START Materials provided

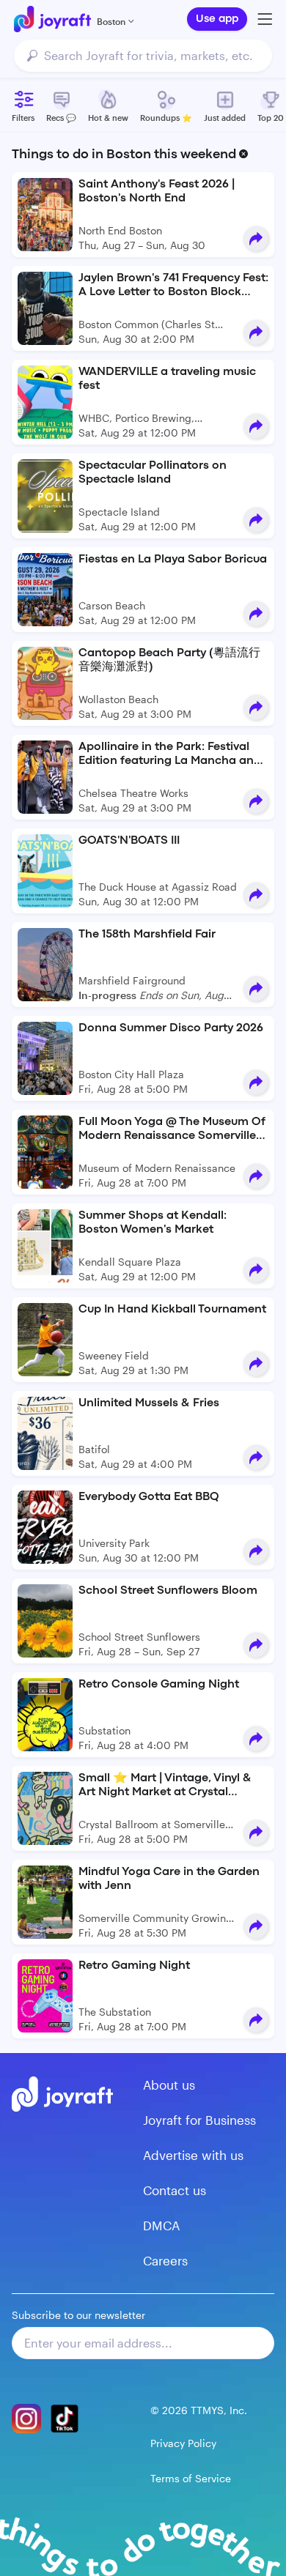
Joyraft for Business (199, 2119)
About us (169, 2084)
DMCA (161, 2225)
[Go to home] (52, 19)
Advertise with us (193, 2155)
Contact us (174, 2190)
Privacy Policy (183, 2443)
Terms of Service (190, 2478)
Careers (165, 2260)
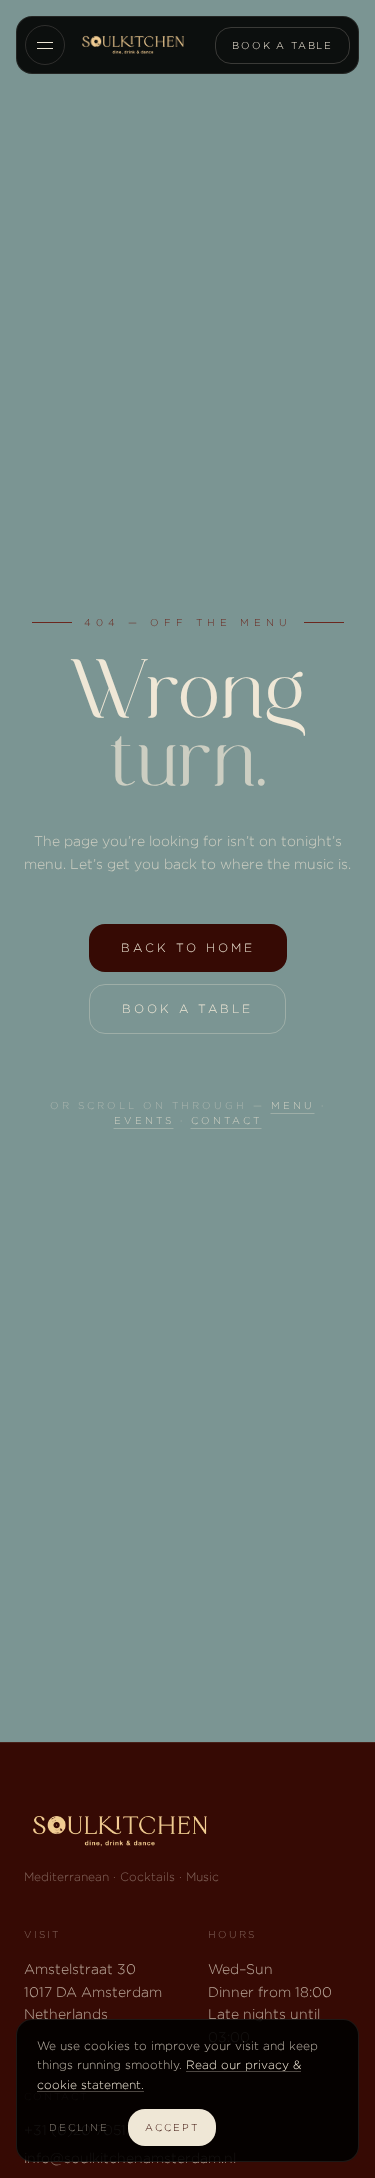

END Materials provided

What needs to be done -
Every picture stays out; reproduce exactly the lines from the one with "[Go to home] (52, 19)" through the last line of the data above.

Reply -
[Go to home] (52, 19)
Advertise with us (193, 2155)
Contact us (174, 2190)
Privacy Policy (183, 2443)
Terms of Service (190, 2478)
Careers (165, 2260)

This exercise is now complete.